KRITIS thresholds gate the KRITIS regime, not NIS 2. A Stadtwerk with 60,000 electricity connections is below the KRITIS threshold of 100,000, so the stricter audit cycle does not apply. The same Stadtwerk is still a NIS 2 entity under §28 BSIG, with the full Article 21 control catalogue, registration, and incident reporting duties.
Each utility unit handles its own NIS 2 compliance.
Inside one legal entity there is one NIS 2 obligation. One registration. One management body sign-off. One risk register that has to cover the OT and IT across all sectors. Treating each business unit as a separate compliance silo produces overlapping work, gaps at the seams, and an audit story that does not hold together.
A typical Stadtwerk with 200 staff, a 60,000-customer electricity grid, a drinking-water supply at around 8 million cubic metres a year, and a small fibre arm sits unambiguously inside NIS 2 scope through Annex I sectors 1, 6, 7 and 8. The size test is comfortably passed. KRITIS thresholds are not reached, so the audit duties under §65 BSIG do not apply, but the §28 BSIG duties do.

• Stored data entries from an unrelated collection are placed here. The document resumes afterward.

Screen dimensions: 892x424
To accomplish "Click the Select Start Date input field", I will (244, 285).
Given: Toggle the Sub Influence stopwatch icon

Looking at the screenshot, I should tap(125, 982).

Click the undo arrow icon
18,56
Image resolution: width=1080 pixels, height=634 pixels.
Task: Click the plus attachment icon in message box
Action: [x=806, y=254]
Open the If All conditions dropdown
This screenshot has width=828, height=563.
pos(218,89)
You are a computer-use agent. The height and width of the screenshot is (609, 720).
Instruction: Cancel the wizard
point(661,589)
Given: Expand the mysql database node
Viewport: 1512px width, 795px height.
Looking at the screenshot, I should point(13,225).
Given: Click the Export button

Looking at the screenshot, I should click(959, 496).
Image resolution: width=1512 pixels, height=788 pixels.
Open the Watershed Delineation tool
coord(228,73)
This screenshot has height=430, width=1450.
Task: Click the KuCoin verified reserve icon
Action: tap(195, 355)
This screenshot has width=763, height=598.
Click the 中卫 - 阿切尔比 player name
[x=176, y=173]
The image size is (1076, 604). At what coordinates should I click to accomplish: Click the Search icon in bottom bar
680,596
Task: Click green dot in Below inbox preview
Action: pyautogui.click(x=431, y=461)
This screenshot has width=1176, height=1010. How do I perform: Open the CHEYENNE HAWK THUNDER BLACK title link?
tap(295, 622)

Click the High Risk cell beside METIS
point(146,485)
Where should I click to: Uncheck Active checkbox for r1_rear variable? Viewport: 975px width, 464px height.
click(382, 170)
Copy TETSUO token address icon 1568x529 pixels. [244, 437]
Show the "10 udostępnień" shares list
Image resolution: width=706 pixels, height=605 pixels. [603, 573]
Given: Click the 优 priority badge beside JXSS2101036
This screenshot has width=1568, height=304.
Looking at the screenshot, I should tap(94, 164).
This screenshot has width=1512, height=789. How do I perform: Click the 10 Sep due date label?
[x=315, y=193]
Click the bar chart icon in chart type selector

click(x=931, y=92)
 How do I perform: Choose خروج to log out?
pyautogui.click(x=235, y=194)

The §30 risk register needs to cover the OT and SCADA on electricity, water and waste water in one place. The §32 incident reporting flows through the BSI. The §33 registration is one submission for the whole company. If you also cross a KRITIS threshold on any activity, your classification under §28 moves up to 'besonders wichtige Einrichtung' and the three-yearly KRITIS audit kicks in on top.
The applicability check walks you through the multi-sector single-entity case directly. You tick every Annex I activity your Stadtwerk runs, the platform aggregates them against the size test, and tells you which §28 BSIG bucket you land in and whether any activity also pulls KRITIS in.
The assets module captures OT and IT inventory across all sub-sectors in one place. The risk register sits on top of that single inventory, so a treatment plan applied to a SCADA control system at the water plant and to the grid control room sit side by side, not in two separate compliance binders.
- Directive (EU) 2022/2555 (NIS 2), Annex I sectors 1, 6, 7 and 8 — eur-lex.europa.eu/eli/dir/2022/2555/oj
- Directive (EU) 2022/2555 (NIS 2), Article 2(1) — eur-lex.europa.eu/eli/dir/2022/2555/oj
- Commission Recommendation 2003/361/EC concerning the definition of micro, small and medium-sized enterprises
- BSI Act (BSIG), §28 (Anwendungsbereich) and §33 (Registrierung) as amended by the NIS2 Implementation and Cybersecurity Strengthening Act
- KRITIS-Verordnung (BSI-Kritisverordnung) — sector-specific thresholds for Energie, Wasser and Abwasser
- BSI sector guidance for Energie, Wasser and Abwasser (Branchenspezifische Sicherheitsstandards)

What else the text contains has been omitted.